Return each entry below word for word, leaving out any image.

[Stored records]
◆ ◆ ◆ ◆ ◆ ◆ ◆
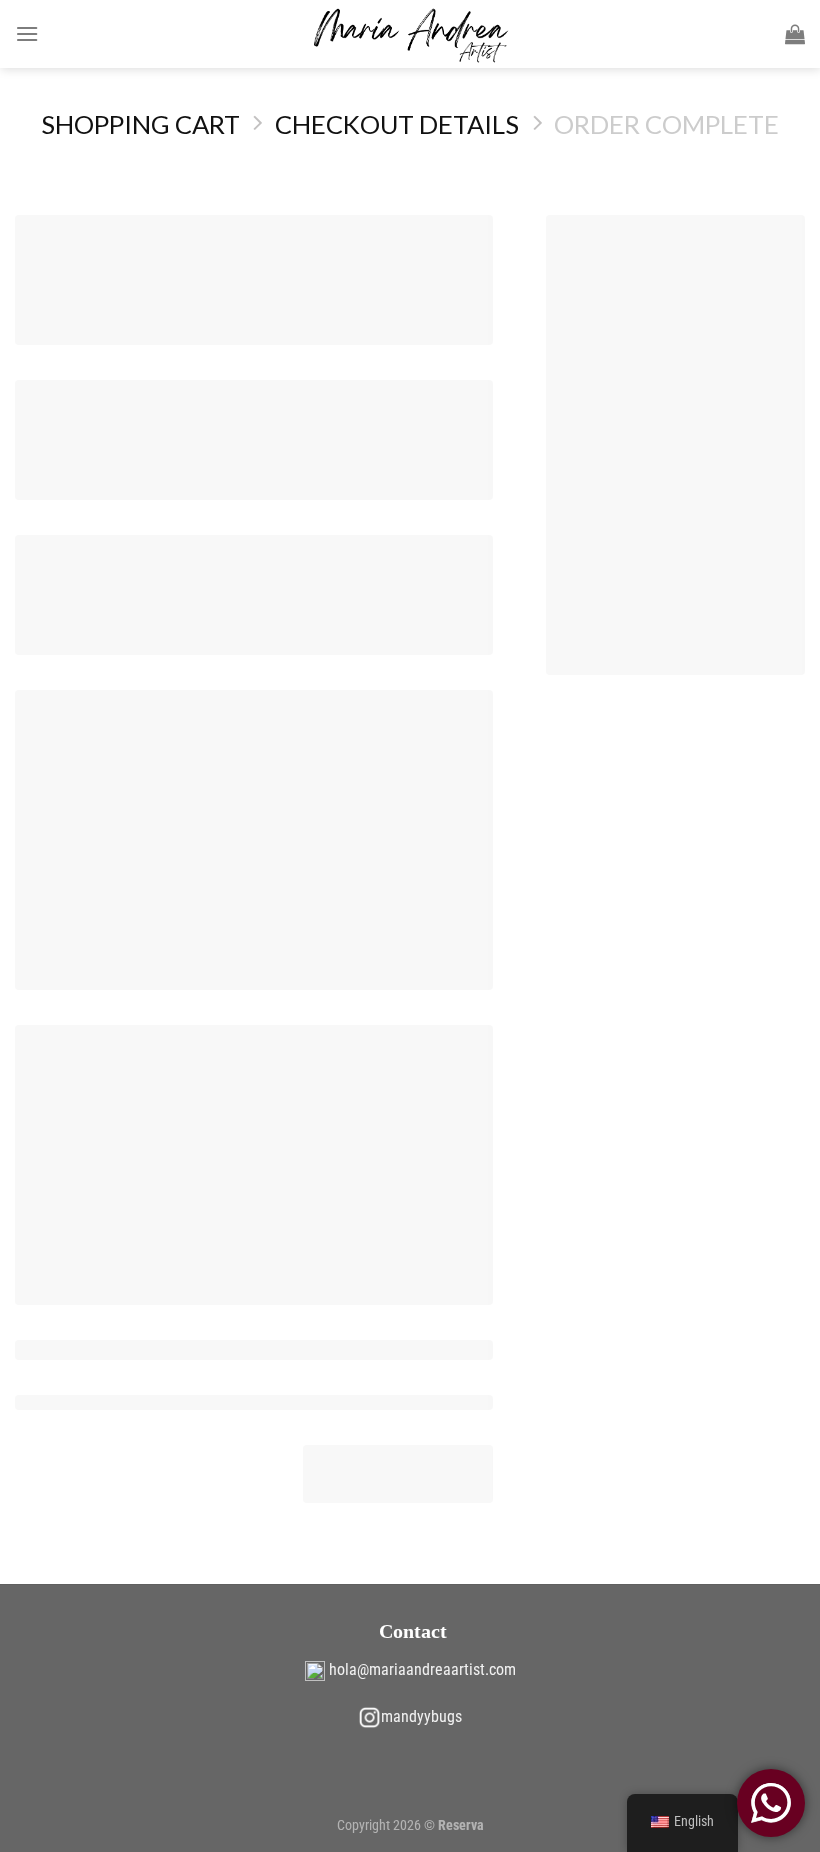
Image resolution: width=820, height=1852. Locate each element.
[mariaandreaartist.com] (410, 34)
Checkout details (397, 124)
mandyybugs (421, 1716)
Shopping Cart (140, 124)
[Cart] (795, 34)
◆ ◆ ◆ ◆ ◆ ◆ ◆
Problem solution:
Image resolution: width=820, height=1852. Locate each element.
[mariaandreaartist.com] (410, 34)
Checkout details (397, 124)
mandyybugs (421, 1716)
Shopping Cart (140, 124)
[Cart] (795, 34)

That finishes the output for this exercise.